-Estuve dando saltos mortales en las llanuras, acariciando al potro salvaje y sacudiendo las palmeras para que dejaran caer los cocos. ¡Oh, traigo infinidad de historias, pero no hace falta contarlas todas! Eso lo sabes tú muy bien, vieja.
El viento dio un beso a su madre, con tanto entusiasmo que casi la hizo caer de espaldas. Era en verdad un muchacho bastante rudo.
Entonces apareció el Viento Sur, con un turbante y una túnica suelta de beduino.
-Hace aquí un frío espantoso -rezongó, echando leña a la hoguera-. Bien se conoce que el Viento Norte ha entrado primero.
-Pues hace calor como para asar un oso -replicó el Viento Norte.
-Tú sí que eres un oso polar -fue la respuesta del Viento Sur.
-¿Es que quieres ir a la bolsa? -terció la vieja-. Siéntate en esa piedra y cuéntanos dónde has estado.
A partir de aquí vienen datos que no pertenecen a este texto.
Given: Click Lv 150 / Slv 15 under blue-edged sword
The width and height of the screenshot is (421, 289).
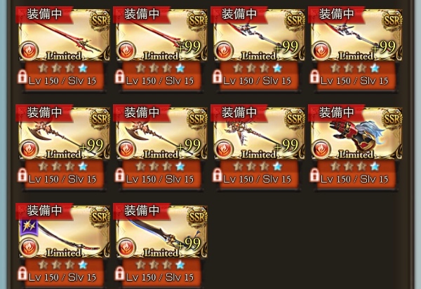Looking at the screenshot, I should [160, 277].
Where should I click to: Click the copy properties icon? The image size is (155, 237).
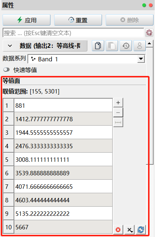point(98,46)
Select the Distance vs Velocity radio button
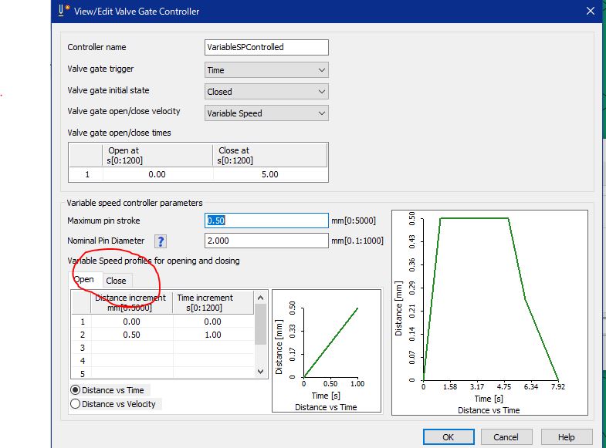 (x=76, y=403)
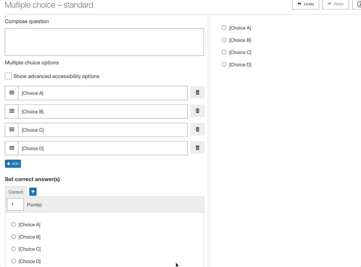Enable Show advanced accessibility options checkbox
This screenshot has height=267, width=361.
pyautogui.click(x=8, y=76)
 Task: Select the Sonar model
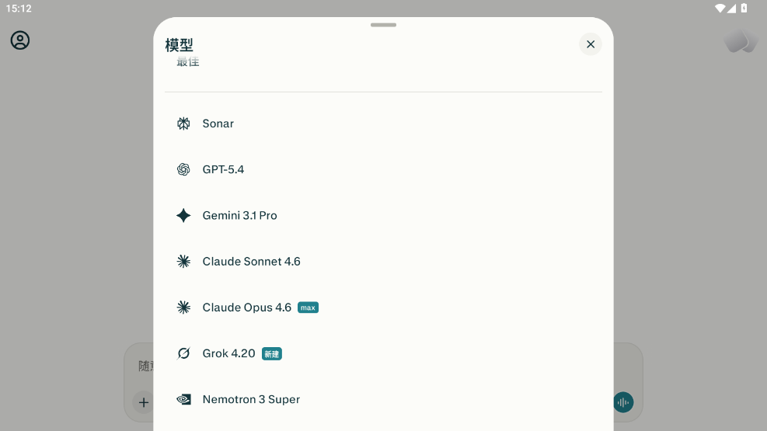coord(384,123)
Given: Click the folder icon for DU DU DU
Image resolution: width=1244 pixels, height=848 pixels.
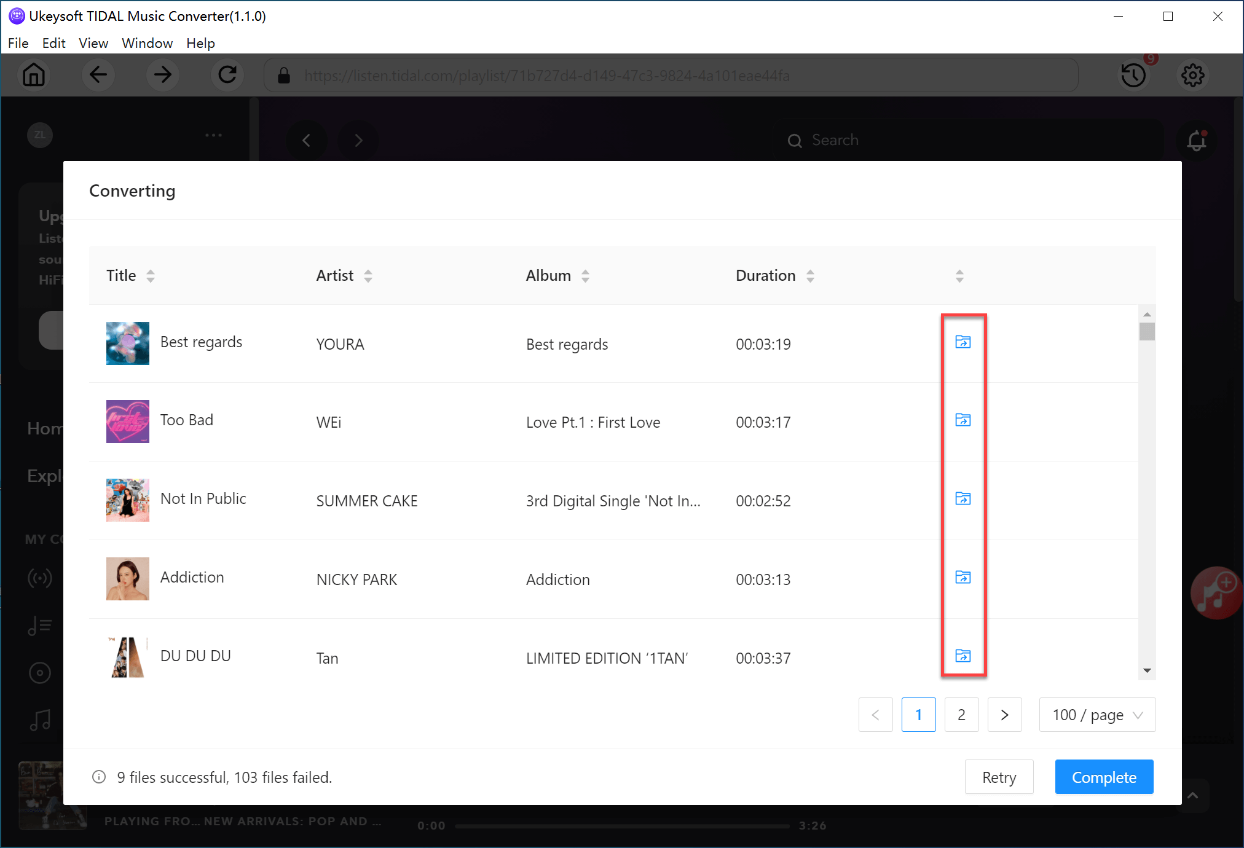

-En Africa, madre. Estuve cazando leones
con los hotentotes. ¡Qué pastos hay en aquellas llanuras! Verde
como las aceitunas. Los antílopes danzaban a mi alrededor, y los avestruces corrían carreras conmigo, pero yo era siempre el más rápido. Estuve en el desierto y vi las arenas amarillas, que parecen el fondo del mar. Y di con una caravana. Los hombres habían matado su último camello en busca de agua que beber, pero no fue mucho lo que encontraron. El sol abrasaba por arriba, la arena quemaba por debajo y el desierto no tenía fin. Yo me introduje entre la arena fina y suelta, y la hice levantar girando hacia lo alto en enormes columnas. ¡Qué baile! Hubiérais visto con qué desaliento se detenían los camellos, cómo se cubría el mercader la cabeza con el albornoz. Se arrojó al suelo en mi presencia como si yo hubiera sido el mismo Alá. Ahora están todos sepultados bajo una pirámide de arena. Si alguna vez vuelvo a pasar por allí y la soplo, el sol blanqueará las osamentas de modo que los viajeros puedan ver que ya han transitado otros antes que ellos por el mismo camino, cosa que se hace difícil de creer en aquel desierto.